ここ数年来、東京を拠点にしている若手を招くことが、LBのひとつの柱となっている。この企画がなければ、彼らは見たことも聴いたこともない連中のままになっていた可能性が大いにある。三嶋の初演は2年半ほど前に過ぎないのだが、以降、彼はサイドマンとして抜かりなく出演機会をモノにして来ている。ただ今回は、三嶋の仕切りでライブを挙行することになっており、そこに課された条件は、現時点で想定される最高のメンバーを人選し、最高の演奏をすることだったという。そして我々は三嶋のギャンブルに巻き込まれていくことになったのである。

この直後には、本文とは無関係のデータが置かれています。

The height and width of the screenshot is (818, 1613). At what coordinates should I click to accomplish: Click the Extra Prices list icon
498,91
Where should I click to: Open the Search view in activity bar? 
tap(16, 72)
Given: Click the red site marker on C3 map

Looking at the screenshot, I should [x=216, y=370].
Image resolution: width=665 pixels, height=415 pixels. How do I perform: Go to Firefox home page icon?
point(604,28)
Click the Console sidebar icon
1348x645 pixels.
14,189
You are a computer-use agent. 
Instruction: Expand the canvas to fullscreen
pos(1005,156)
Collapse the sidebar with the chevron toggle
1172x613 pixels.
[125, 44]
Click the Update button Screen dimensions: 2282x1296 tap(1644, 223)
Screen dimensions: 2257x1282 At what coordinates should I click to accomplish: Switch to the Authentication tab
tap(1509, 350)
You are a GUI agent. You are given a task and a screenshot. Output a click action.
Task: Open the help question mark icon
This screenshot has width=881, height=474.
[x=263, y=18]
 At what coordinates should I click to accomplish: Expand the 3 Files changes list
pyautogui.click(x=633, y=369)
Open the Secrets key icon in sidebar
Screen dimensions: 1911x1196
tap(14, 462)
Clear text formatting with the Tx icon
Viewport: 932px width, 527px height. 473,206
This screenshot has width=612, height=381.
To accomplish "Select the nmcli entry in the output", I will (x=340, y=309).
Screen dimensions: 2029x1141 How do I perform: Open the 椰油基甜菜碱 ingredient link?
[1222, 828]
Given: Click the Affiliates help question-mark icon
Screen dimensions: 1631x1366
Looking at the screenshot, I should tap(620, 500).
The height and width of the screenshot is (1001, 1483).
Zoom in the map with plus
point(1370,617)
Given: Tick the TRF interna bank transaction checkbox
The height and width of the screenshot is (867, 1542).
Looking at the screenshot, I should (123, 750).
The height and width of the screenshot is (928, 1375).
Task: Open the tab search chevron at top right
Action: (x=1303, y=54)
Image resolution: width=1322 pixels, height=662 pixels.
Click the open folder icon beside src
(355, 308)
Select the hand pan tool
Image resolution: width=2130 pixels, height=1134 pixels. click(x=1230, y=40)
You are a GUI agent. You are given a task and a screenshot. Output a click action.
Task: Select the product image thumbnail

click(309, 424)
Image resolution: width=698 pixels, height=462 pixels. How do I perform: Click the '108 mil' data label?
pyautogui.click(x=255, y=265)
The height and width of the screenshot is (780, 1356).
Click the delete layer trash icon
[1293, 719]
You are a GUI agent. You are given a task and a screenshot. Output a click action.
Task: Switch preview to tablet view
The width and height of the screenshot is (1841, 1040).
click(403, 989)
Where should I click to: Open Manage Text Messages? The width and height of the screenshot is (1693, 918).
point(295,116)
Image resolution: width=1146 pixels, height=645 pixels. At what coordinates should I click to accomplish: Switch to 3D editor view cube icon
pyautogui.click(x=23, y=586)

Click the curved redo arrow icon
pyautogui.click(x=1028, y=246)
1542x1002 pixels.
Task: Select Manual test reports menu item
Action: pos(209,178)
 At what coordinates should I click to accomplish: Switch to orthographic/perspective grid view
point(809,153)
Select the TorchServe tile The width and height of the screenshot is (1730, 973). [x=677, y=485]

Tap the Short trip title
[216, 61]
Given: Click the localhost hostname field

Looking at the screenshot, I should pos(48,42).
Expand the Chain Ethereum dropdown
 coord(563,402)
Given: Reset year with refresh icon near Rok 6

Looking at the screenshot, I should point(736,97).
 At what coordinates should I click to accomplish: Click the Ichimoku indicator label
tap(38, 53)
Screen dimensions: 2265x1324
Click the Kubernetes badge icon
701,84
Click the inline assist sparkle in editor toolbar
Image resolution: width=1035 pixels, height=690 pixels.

2021.7.1 PassioNate Renner 4
Nate Renner(g)本山禎朗(p)三嶋大輝(b)柳沼祐育(ds)
この日は、当地でコンスタントに活躍するネイトのリーダー・カルテット。ネイトはJ・ホールがお好みらしいが、直接的な影響は感じられない。演奏家によっては先人の影響が割と露骨になっていることもあれば、表に出ることなく内的蓄えに留められていることもあるだろう。ネイトは後者に属しているので、彼独自のフィーリングから押し出されるフレーズがそれをよく物語っている。話しは飛ぶが、今はフュージョン絶頂期のようにギターでお客さんを呼ぶことが珍しくなった時代だと言える。それは逆に落ち着いてギターを聴くべき時代になっているのではないかとも思う。そうした時代だからこそネイトには一層のPassioNATEな活躍を期待する。演奏曲は「All Of You」、「Finding Our Feet」、「On A Misty Night」、「9th February~Mono Koko」、「The Way You Look Tonight」、「Moment’s Notice」。なお、柳沼は最近招聘されない匠平(西村)の後輩筋になるそうだ。明日も期待が膨らむ中々のプレイだ。
2021.7.2 三嶋大輝TRIO
加藤友彦(p)三嶋大輝(b)柳沼祐育(ds)
これが三嶋の真価が問われる注目のTRIOだ。聞けば月に一度のペースで演っているとのことである。言わば彼らは、気心の知れる域に入っているのだが、慣れによる予定調和は決して許されないことを覚悟した三嶋はリハに普段の倍ほど時間を費やしたらしい。それはこの日に賭ける三嶋の愚直なまでのメッセージであるが、それは実際のライブ・パフォーマンスの出来は全くは別のことである。筆者は三嶋が毎回ひと山越えてやって来るので、意識的にハードルを上げて聴いている。なおかつ今回は三嶋の統率力も注目して置かなければならない。ここで演奏曲を紹介する。「Time After Time」、「You Stepped Out Of Me」、「You’ve Changed」、「Martha’s’ Prize 」、「In The Still Of The Night」、「Nearness Of You」、「Cakewalk」、「Fly Me To The Moon」。“いる所にはいるものだ”、ピアノの加藤、まだ二十代半ばである。瑞々しさを湛えながらも臨機応変に攻勢をかけるところにはその才量を認めぬ訳にはいかない。そして前の日に肯定すべき片鱗を見せつけていた柳沼は、この日もケレン味のないタイトなプレイを披露しており、彼ら二人は三嶋の土台音に乗っかって清心な印象を刻んでいったのだった。唯一気がかりだったのは、気合の入りすぎによる勢い任せの大芝居だったが、そんな心配を見事に引っくり返してくれた。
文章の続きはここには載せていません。